:: SHORT TASK ::
Please copy the listing below character for character, from its first line through its last.

Source listing
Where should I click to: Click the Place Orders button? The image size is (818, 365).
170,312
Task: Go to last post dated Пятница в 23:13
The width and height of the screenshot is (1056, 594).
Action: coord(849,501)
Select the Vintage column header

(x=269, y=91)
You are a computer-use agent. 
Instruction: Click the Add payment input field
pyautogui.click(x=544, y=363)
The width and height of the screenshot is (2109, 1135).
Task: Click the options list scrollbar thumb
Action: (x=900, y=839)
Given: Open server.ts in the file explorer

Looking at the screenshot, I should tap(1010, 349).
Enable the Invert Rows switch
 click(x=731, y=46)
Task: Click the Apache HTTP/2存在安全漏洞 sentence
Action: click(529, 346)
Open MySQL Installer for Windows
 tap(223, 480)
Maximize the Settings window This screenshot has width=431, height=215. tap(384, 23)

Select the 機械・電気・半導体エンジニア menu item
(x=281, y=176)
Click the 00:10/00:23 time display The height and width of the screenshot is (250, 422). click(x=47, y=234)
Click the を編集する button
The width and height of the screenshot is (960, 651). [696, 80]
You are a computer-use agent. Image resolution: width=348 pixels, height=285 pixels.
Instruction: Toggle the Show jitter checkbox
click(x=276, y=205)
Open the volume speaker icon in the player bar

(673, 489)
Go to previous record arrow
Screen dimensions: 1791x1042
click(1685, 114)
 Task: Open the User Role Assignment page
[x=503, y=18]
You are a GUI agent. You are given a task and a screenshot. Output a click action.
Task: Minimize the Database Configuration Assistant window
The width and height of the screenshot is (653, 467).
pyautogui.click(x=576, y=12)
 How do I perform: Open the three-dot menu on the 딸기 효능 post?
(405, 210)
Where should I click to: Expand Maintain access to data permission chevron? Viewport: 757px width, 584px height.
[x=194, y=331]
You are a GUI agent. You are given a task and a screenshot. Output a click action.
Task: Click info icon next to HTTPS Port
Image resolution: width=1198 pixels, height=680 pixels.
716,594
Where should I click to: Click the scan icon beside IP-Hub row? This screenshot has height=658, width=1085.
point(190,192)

:: RESULT ::
Where should I click to: Click the Place Orders button? The image size is (818, 365).
170,312
Task: Go to last post dated Пятница в 23:13
The width and height of the screenshot is (1056, 594).
Action: coord(849,501)
Select the Vintage column header

(x=269, y=91)
You are a computer-use agent. 
Instruction: Click the Add payment input field
pyautogui.click(x=544, y=363)
The width and height of the screenshot is (2109, 1135).
Task: Click the options list scrollbar thumb
Action: (x=900, y=839)
Given: Open server.ts in the file explorer

Looking at the screenshot, I should tap(1010, 349).
Enable the Invert Rows switch
 click(x=731, y=46)
Task: Click the Apache HTTP/2存在安全漏洞 sentence
Action: click(529, 346)
Open MySQL Installer for Windows
 tap(223, 480)
Maximize the Settings window This screenshot has width=431, height=215. tap(384, 23)

Select the 機械・電気・半導体エンジニア menu item
(x=281, y=176)
Click the 00:10/00:23 time display The height and width of the screenshot is (250, 422). click(x=47, y=234)
Click the を編集する button
The width and height of the screenshot is (960, 651). [696, 80]
You are a computer-use agent. Image resolution: width=348 pixels, height=285 pixels.
Instruction: Toggle the Show jitter checkbox
click(x=276, y=205)
Open the volume speaker icon in the player bar

(673, 489)
Go to previous record arrow
Screen dimensions: 1791x1042
click(1685, 114)
 Task: Open the User Role Assignment page
[x=503, y=18]
You are a GUI agent. You are given a task and a screenshot. Output a click action.
Task: Minimize the Database Configuration Assistant window
The width and height of the screenshot is (653, 467).
pyautogui.click(x=576, y=12)
 How do I perform: Open the three-dot menu on the 딸기 효능 post?
(405, 210)
Where should I click to: Expand Maintain access to data permission chevron? Viewport: 757px width, 584px height.
[x=194, y=331]
You are a GUI agent. You are given a task and a screenshot. Output a click action.
Task: Click info icon next to HTTPS Port
Image resolution: width=1198 pixels, height=680 pixels.
716,594
Where should I click to: Click the scan icon beside IP-Hub row? This screenshot has height=658, width=1085.
point(190,192)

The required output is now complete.